* start *

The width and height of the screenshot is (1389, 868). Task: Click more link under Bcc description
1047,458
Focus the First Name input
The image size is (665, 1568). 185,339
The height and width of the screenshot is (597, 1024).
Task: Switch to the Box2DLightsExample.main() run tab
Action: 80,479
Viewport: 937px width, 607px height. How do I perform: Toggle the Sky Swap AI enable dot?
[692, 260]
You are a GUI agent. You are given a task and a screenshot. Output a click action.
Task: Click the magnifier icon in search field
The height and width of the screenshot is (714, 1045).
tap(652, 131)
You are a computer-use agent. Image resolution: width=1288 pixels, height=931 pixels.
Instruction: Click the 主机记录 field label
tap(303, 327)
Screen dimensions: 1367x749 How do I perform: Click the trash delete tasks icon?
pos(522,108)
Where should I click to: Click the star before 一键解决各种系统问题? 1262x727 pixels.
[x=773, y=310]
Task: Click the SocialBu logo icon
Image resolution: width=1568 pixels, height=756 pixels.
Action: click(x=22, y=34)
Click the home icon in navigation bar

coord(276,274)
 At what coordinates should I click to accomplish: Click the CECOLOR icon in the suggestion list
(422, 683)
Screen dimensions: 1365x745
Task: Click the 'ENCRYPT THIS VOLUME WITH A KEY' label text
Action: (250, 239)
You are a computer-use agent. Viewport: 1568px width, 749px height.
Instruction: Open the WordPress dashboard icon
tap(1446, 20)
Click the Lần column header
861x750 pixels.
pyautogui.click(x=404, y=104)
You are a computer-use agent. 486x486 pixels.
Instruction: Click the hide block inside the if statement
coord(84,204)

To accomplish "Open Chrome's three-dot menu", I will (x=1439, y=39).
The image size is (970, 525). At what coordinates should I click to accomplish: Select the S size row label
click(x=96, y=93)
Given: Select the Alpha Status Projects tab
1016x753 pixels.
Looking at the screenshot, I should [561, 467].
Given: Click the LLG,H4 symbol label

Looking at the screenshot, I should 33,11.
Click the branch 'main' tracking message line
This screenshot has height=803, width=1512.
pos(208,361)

* end *

## [Task details]
Quote every line of the records above word for word, from the first line to the last.

## [Solution to this task]
The width and height of the screenshot is (1389, 868). Task: Click more link under Bcc description
1047,458
Focus the First Name input
The image size is (665, 1568). 185,339
The height and width of the screenshot is (597, 1024).
Task: Switch to the Box2DLightsExample.main() run tab
Action: 80,479
Viewport: 937px width, 607px height. How do I perform: Toggle the Sky Swap AI enable dot?
[692, 260]
You are a GUI agent. You are given a task and a screenshot. Output a click action.
Task: Click the magnifier icon in search field
The height and width of the screenshot is (714, 1045).
tap(652, 131)
You are a computer-use agent. Image resolution: width=1288 pixels, height=931 pixels.
Instruction: Click the 主机记录 field label
tap(303, 327)
Screen dimensions: 1367x749 How do I perform: Click the trash delete tasks icon?
pos(522,108)
Where should I click to: Click the star before 一键解决各种系统问题? 1262x727 pixels.
[x=773, y=310]
Task: Click the SocialBu logo icon
Image resolution: width=1568 pixels, height=756 pixels.
Action: click(x=22, y=34)
Click the home icon in navigation bar

coord(276,274)
 At what coordinates should I click to accomplish: Click the CECOLOR icon in the suggestion list
(422, 683)
Screen dimensions: 1365x745
Task: Click the 'ENCRYPT THIS VOLUME WITH A KEY' label text
Action: (250, 239)
You are a computer-use agent. Viewport: 1568px width, 749px height.
Instruction: Open the WordPress dashboard icon
tap(1446, 20)
Click the Lần column header
861x750 pixels.
pyautogui.click(x=404, y=104)
You are a computer-use agent. 486x486 pixels.
Instruction: Click the hide block inside the if statement
coord(84,204)

To accomplish "Open Chrome's three-dot menu", I will (x=1439, y=39).
The image size is (970, 525). At what coordinates should I click to accomplish: Select the S size row label
click(x=96, y=93)
Given: Select the Alpha Status Projects tab
1016x753 pixels.
Looking at the screenshot, I should [561, 467].
Given: Click the LLG,H4 symbol label

Looking at the screenshot, I should 33,11.
Click the branch 'main' tracking message line
This screenshot has height=803, width=1512.
pos(208,361)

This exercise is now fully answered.